I would agree anyone who is conservative leaning doesn't think taxes should be used to reduce inequality. The basic premise of the article that started the thread is, throughout history, the only way inequality has been reduced is through violence or plague. I would like to think the US is forward looking enough to engineer social change in a way that doesn't require a significant reduction in population.
Inequality has been growing since 1980.
http://www.cbpp.org/research/poverty-and-inequality/a-guide-to-statistics-on-historical-trends-in-income-inequality
This is what tax rates have been doing:
Back in the conservative glory days of the 1950s - 1980s, the country accomplished that with high taxes on the top 0.1% and union membership was strong. If you are opposed to raising taxes, what mechanism does society have?
Maybe it is a progressive liberal snowflake idea to think there must be a way to accomplish this and go back to a time when all income brackets enjoyed the gains of the economy at a similar rate. I am not saying people in the 1% didn't work harder, are smarter, got luckier, or were born well and don't deserve their place.
Surely, even far right conservatives, see a problem when the bottom 20% has seen no a change in real income for almost 40 years, is making 20% more money, and the top 5% are making 75% more. To put it yearly; the annual raise for the bottom 20% is 0, the median is 0.5%, and the top 5% are getting a 2% annual raise.
Raising taxes on the top 1% doesn't necessarily mean the government is the one taking the windfall either. If you are a business owner being taxed obscenely, maybe you start giving to a tax deductible charity or pay your employees more to reduce your tax burden.
Yeah that all worked great in the 50's, in a completely different world. Globalization, tech, and automation have very significantly changed how businesses work since then. You now have companies like Facebook with a market cap of $446Bn that only has 17,000 employees. That's over $26,000,000 per employee. If you divide again by the P/E ratio of 38 that's $690,402 in earnings per employee. It makes sense these employees would be paid more than employees in the 50's, as there was nothing like this back then. Facebook doesn't even hire people in the bottom 20%, and probably not the bottom 40%, because they have no need for them.
Skills now are even more valuable than they were in the 50's compared to manual labor and putting in time. You can build a machine to do assembly line work cheaper than employing a person. So far you can't build a machine to design the assembly line. A single mechanic or two now can maintain the machinery to replace 10+ manual labor employees. It absolutely makes sense that the mechanic's salary would go up compared to 50 years ago, and the manual labor employees would stay the same. Someone who figures out a new way to optimize the algorithm for Facebook could benefit the company on the scale of millions of dollars. There was no comparable job to that in the 50's, and to expect that someone who works the checkout counter at Walgreens to see a pay increase similar to skilled labor is absurd.

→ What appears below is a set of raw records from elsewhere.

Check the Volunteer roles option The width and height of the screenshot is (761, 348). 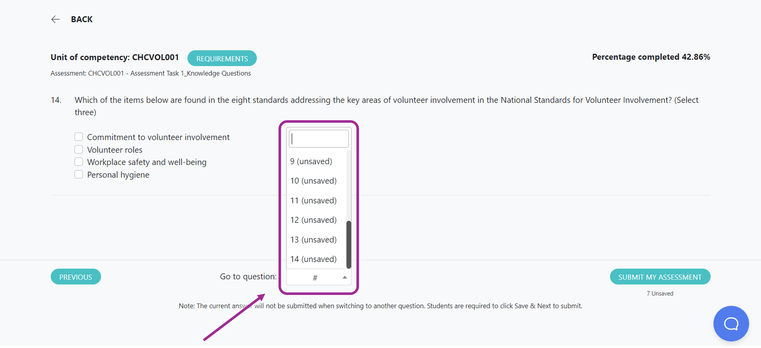point(79,149)
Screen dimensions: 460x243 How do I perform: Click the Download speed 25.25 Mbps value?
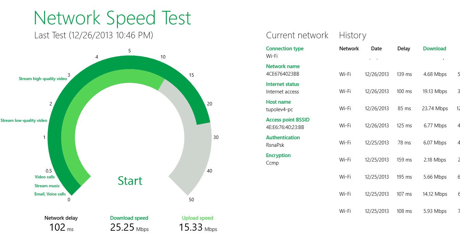129,227
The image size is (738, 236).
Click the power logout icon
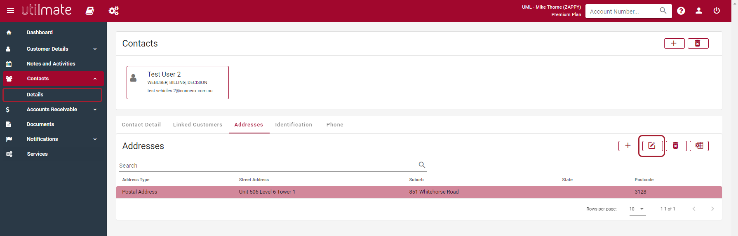click(717, 11)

Your plan to move away from corporate taxes, but toward personal taxes is tricky as well. What's to stop all of the high earners from simply moving to another country? The ultra high earners you're trying to target are going to avoid the vast majority of these taxes, and you'll end up taxing the lower earners more. Sure, you'll be able to tax the crap out of the doctor or lawyer making $400k/year living in Chicago, but the CEO who has $50 million in stock options is going to be living in Ireland and have a "summer home" in New York. Either that or he'll structure it so his salary isn't income, and structure his investments to avoid the wealth tax. Granted, even with the wealth tax he's looking at paying $250,000 of his $50 million (granted, every year) vs the $45 million he'd pay if it were income. He'll also have no problem buying all of the high end properties with his extra $45 million he saves and renting them out to people whose jobs require them to live here.
The other issue I have with your plan is the implication that tax rates somehow had a causal effect on our economic growth in the 50's and onward. Just because it didn't hurt in a post-war industrial boom doesn't mean it will work in a global tech based market. There are a lot of countries out there that are great to live in that don't tax nearly as aggressively as you line out here, and moving to them is easier than ever. It's entirely possible to be in a high level position in a company and communicate almost exclusively digitally, and occasionally with air travel.
As far as bringing back unions, that sounds like a great way to push even more manufacturing jobs out of the US. Unionizing the auto plants and increasing wages through collective bargaining? Time to move to the plant to Mexico. The US worker in 2017 isn't only competing with other US workers. They're competing with workers worldwide. Companies are willing to pay a premium for many jobs, but once the cost gets too high they can and will move elsewhere.